- [Task item] Rewrite the records below as a numbered list, one line per item, and leave out the blank lines.

- [Provided material]
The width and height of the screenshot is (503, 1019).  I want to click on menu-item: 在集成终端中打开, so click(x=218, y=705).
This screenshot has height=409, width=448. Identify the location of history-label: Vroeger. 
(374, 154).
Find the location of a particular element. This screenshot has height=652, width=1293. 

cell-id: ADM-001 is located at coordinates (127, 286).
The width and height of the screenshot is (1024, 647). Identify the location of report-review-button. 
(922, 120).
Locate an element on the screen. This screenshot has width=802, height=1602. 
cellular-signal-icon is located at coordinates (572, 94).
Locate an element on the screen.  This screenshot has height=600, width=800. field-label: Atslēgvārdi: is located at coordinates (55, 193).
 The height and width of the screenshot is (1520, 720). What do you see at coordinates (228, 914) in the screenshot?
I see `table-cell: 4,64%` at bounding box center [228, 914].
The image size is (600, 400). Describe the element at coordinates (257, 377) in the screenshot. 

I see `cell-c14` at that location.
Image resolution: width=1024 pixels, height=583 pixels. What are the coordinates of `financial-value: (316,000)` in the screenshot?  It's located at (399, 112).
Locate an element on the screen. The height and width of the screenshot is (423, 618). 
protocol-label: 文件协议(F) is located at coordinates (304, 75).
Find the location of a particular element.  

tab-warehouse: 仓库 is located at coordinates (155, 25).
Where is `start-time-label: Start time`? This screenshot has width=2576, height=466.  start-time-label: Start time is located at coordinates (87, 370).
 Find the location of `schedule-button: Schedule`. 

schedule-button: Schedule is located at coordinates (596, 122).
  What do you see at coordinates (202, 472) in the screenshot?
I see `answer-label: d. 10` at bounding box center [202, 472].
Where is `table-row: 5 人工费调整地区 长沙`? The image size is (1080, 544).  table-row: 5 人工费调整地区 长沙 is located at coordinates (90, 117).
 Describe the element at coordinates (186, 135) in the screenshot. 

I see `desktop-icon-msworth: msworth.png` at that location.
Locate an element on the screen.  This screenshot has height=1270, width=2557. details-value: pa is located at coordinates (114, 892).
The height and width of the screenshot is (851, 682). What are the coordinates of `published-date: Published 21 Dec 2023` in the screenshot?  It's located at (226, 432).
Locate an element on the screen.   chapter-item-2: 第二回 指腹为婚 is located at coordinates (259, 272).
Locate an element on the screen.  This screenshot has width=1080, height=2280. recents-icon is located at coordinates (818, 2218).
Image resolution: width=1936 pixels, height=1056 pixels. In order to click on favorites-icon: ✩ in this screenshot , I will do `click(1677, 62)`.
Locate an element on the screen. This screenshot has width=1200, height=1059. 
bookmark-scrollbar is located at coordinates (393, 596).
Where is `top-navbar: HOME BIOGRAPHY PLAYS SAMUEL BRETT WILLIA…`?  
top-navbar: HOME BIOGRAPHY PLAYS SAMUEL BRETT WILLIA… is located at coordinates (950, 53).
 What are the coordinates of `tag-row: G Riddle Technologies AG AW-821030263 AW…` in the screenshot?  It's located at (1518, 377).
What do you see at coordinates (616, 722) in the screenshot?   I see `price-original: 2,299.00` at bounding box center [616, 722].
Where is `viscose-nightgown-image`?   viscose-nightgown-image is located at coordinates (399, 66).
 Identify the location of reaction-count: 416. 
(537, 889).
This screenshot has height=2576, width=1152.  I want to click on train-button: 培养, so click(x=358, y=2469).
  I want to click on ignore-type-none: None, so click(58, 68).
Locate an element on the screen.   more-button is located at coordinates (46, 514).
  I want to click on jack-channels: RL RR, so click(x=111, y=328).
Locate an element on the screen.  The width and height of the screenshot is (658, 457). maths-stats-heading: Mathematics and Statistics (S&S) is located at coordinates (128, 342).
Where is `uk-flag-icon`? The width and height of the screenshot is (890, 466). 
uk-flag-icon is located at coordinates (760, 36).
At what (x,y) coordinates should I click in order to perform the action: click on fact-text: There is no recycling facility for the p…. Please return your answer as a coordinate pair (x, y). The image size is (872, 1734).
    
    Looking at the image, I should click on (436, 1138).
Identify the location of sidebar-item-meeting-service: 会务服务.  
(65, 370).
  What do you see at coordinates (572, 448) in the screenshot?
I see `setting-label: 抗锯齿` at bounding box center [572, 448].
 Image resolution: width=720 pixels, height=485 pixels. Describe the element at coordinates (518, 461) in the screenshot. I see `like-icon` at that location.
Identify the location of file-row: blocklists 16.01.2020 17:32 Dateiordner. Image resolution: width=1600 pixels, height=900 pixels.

- [Task result]
1. The width and height of the screenshot is (503, 1019).  I want to click on menu-item: 在集成终端中打开, so click(x=218, y=705).
2. This screenshot has height=409, width=448. Identify the location of history-label: Vroeger. 
3. (374, 154).
4. Find the location of a particular element. This screenshot has height=652, width=1293. 
5. cell-id: ADM-001 is located at coordinates (127, 286).
6. The width and height of the screenshot is (1024, 647). Identify the location of report-review-button. 
7. (922, 120).
8. Locate an element on the screen. This screenshot has width=802, height=1602. 
9. cellular-signal-icon is located at coordinates (572, 94).
10. Locate an element on the screen.  This screenshot has height=600, width=800. field-label: Atslēgvārdi: is located at coordinates (55, 193).
11.  The height and width of the screenshot is (1520, 720). What do you see at coordinates (228, 914) in the screenshot?
12. I see `table-cell: 4,64%` at bounding box center [228, 914].
13. The image size is (600, 400). Describe the element at coordinates (257, 377) in the screenshot. 
14. I see `cell-c14` at that location.
15. Image resolution: width=1024 pixels, height=583 pixels. What are the coordinates of `financial-value: (316,000)` in the screenshot?  It's located at (399, 112).
16. Locate an element on the screen. The height and width of the screenshot is (423, 618). 
17. protocol-label: 文件协议(F) is located at coordinates (304, 75).
18. Find the location of a particular element.  
19. tab-warehouse: 仓库 is located at coordinates (155, 25).
20. Where is `start-time-label: Start time`? This screenshot has width=2576, height=466.  start-time-label: Start time is located at coordinates (87, 370).
21.  Find the location of `schedule-button: Schedule`. 
22. schedule-button: Schedule is located at coordinates (596, 122).
23.   What do you see at coordinates (202, 472) in the screenshot?
24. I see `answer-label: d. 10` at bounding box center [202, 472].
25. Where is `table-row: 5 人工费调整地区 长沙`? The image size is (1080, 544).  table-row: 5 人工费调整地区 长沙 is located at coordinates (90, 117).
26.  Describe the element at coordinates (186, 135) in the screenshot. 
27. I see `desktop-icon-msworth: msworth.png` at that location.
28. Locate an element on the screen.  This screenshot has height=1270, width=2557. details-value: pa is located at coordinates (114, 892).
29. The height and width of the screenshot is (851, 682). What are the coordinates of `published-date: Published 21 Dec 2023` in the screenshot?  It's located at (226, 432).
30. Locate an element on the screen.   chapter-item-2: 第二回 指腹为婚 is located at coordinates (259, 272).
31. Locate an element on the screen.  This screenshot has width=1080, height=2280. recents-icon is located at coordinates (818, 2218).
32. Image resolution: width=1936 pixels, height=1056 pixels. In order to click on favorites-icon: ✩ in this screenshot , I will do `click(1677, 62)`.
33. Locate an element on the screen. This screenshot has width=1200, height=1059. 
34. bookmark-scrollbar is located at coordinates (393, 596).
35. Where is `top-navbar: HOME BIOGRAPHY PLAYS SAMUEL BRETT WILLIA…`?  
36. top-navbar: HOME BIOGRAPHY PLAYS SAMUEL BRETT WILLIA… is located at coordinates (950, 53).
37.  What are the coordinates of `tag-row: G Riddle Technologies AG AW-821030263 AW…` in the screenshot?  It's located at (1518, 377).
38. What do you see at coordinates (616, 722) in the screenshot?   I see `price-original: 2,299.00` at bounding box center [616, 722].
39. Where is `viscose-nightgown-image`?   viscose-nightgown-image is located at coordinates (399, 66).
40.  Identify the location of reaction-count: 416. 
41. (537, 889).
42. This screenshot has height=2576, width=1152.  I want to click on train-button: 培养, so click(x=358, y=2469).
43.   I want to click on ignore-type-none: None, so click(58, 68).
44. Locate an element on the screen.   more-button is located at coordinates (46, 514).
45.   I want to click on jack-channels: RL RR, so click(x=111, y=328).
46. Locate an element on the screen.  The width and height of the screenshot is (658, 457). maths-stats-heading: Mathematics and Statistics (S&S) is located at coordinates (128, 342).
47. Where is `uk-flag-icon`? The width and height of the screenshot is (890, 466). 
48. uk-flag-icon is located at coordinates (760, 36).
49. At what (x,y) coordinates should I click in order to perform the action: click on fact-text: There is no recycling facility for the p…. Please return your answer as a coordinate pair (x, y). The image size is (872, 1734).
50.     Looking at the image, I should click on (436, 1138).
51. Identify the location of sidebar-item-meeting-service: 会务服务.  
52. (65, 370).
53.   What do you see at coordinates (572, 448) in the screenshot?
54. I see `setting-label: 抗锯齿` at bounding box center [572, 448].
55.  Image resolution: width=720 pixels, height=485 pixels. Describe the element at coordinates (518, 461) in the screenshot. I see `like-icon` at that location.
56. Identify the location of file-row: blocklists 16.01.2020 17:32 Dateiordner. Image resolution: width=1600 pixels, height=900 pixels.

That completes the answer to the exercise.